Atherosclerosis is a chronic disease that affects large and medium sized arteries. In developed countries it’s the leading cause of mortality. Pathological changes of the arteries in patients begin to appear as early as age 40. Men are affected by this disease is 3-4 times more often than women. Atherosclerosis affects not only the elderly, but also young people.
Smooth muscle cells of the artery walls grow in atherosclerosis, leading to an accumulation of collagen fibers, proteins, fats, and lime. Symptoms of atherosclerosis are not immediate. With age, the disease can progress. Artery walls become thicker, their elasticity is reduced lumen of the blood vessel narrows. These atherosclerotic changes can be limited (in lesions of arteries of different organs, such as the brain or the heart), and total (with the lesions of the arteries).
When the lumen of the blood vessel narrows, the supply of various organs and tissues of oxygen enriched blood, is disturbed. This leads to the development of various diseases, such as narrowing of the coronary arteries (coronary heart disease, which can cause the angina.)
There are other dangers of atherosclerosis – thrombosis and embolism, which will eventually lead to a heart attack or stroke.
In the initial stages of atherosclerosis change the inner walls of blood vessels are treated. At a later stage, the disease is incurable, although it is sometimes possible to stop its progression.
Atherosclerosis often affects the blood vessels of the head, heart and feet. There are early signs of atherosclerosis:
- Decline in physical and mental activity.
- Poor circulation.
- Thrombosis. Embolism.
There are many theories to explain the occurrence of atherosclerosis.
The following factors are important in the development of atherosclerosis are: heredity, high content of fats (lipids) in the blood, high blood pressure, diabetes, kidney disease, smoking, obesity.

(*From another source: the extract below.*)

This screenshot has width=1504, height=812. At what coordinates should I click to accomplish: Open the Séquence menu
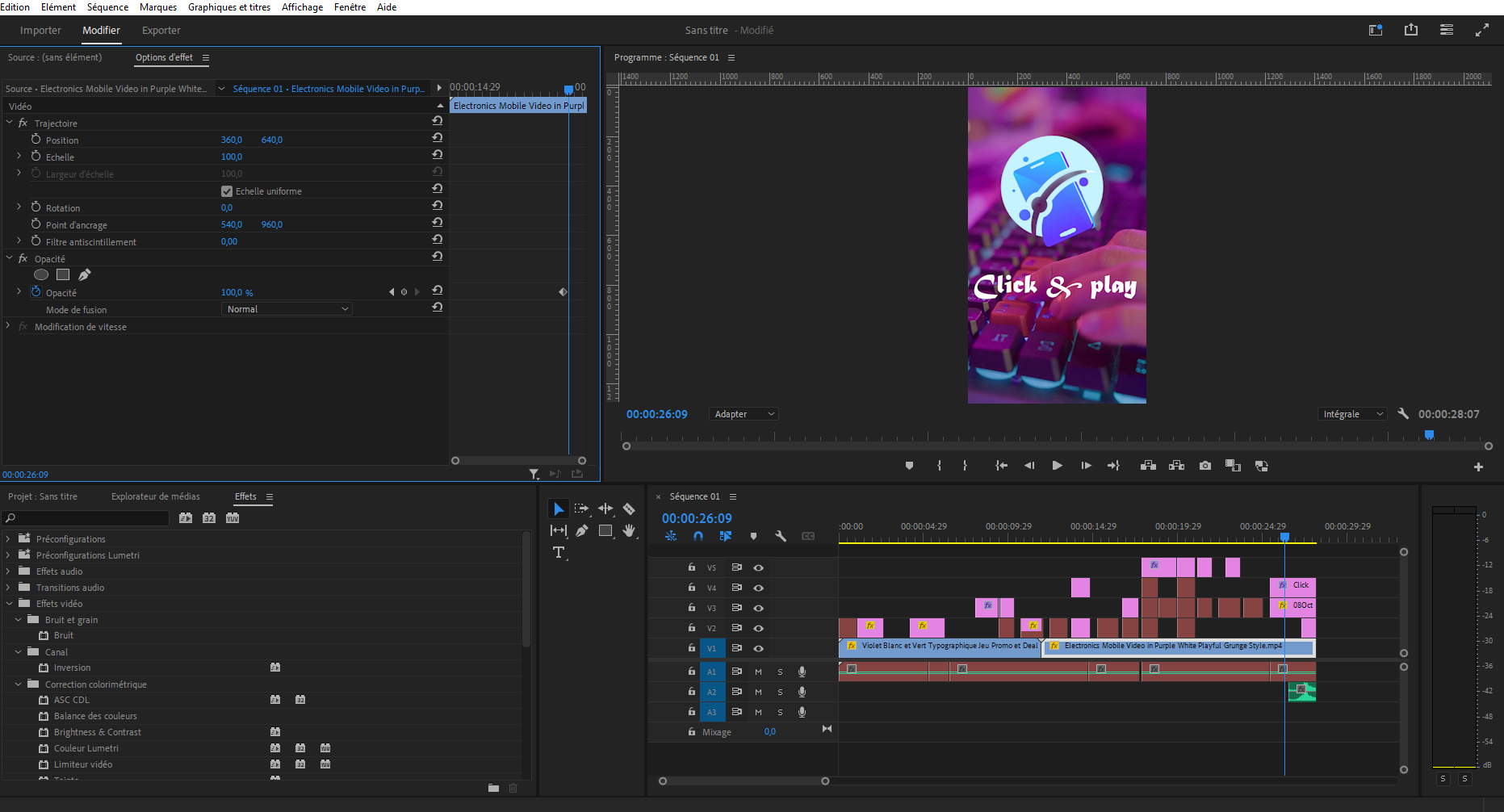click(x=107, y=7)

Lipogenic theory. Fats, proteins and other nutrients, which are contained in the blood, nourish the blood vessel wall and the inner layer of the walls of the larger arteries. Factors that stimulate blood flow to the inner layer of the arteries (such as high blood pressure); contribute to fat accumulation, which leads to the development of atherosclerosis.
Mutagenic theory. It is believed that tumor growth of smooth muscle cells in the arteries is caused by mutations, as well as the presence of viruses, chemicals and carcinogens (cancer-causing) substances, which are contained, for example, in cigarette smoke.
Thrombotic theory. Platelets (which involved in the formation of blood clots) cling to the affected locations of blood vessel walls. They produce a substance that stimulates the growth of smooth muscle cells, which eventually leads to a proliferation of smooth muscle cells of the tissue.
- Increased concentration of cholesterol.
- High blood pressure.
- Chronic kidney disease.
- Inflammation of the blood vessels.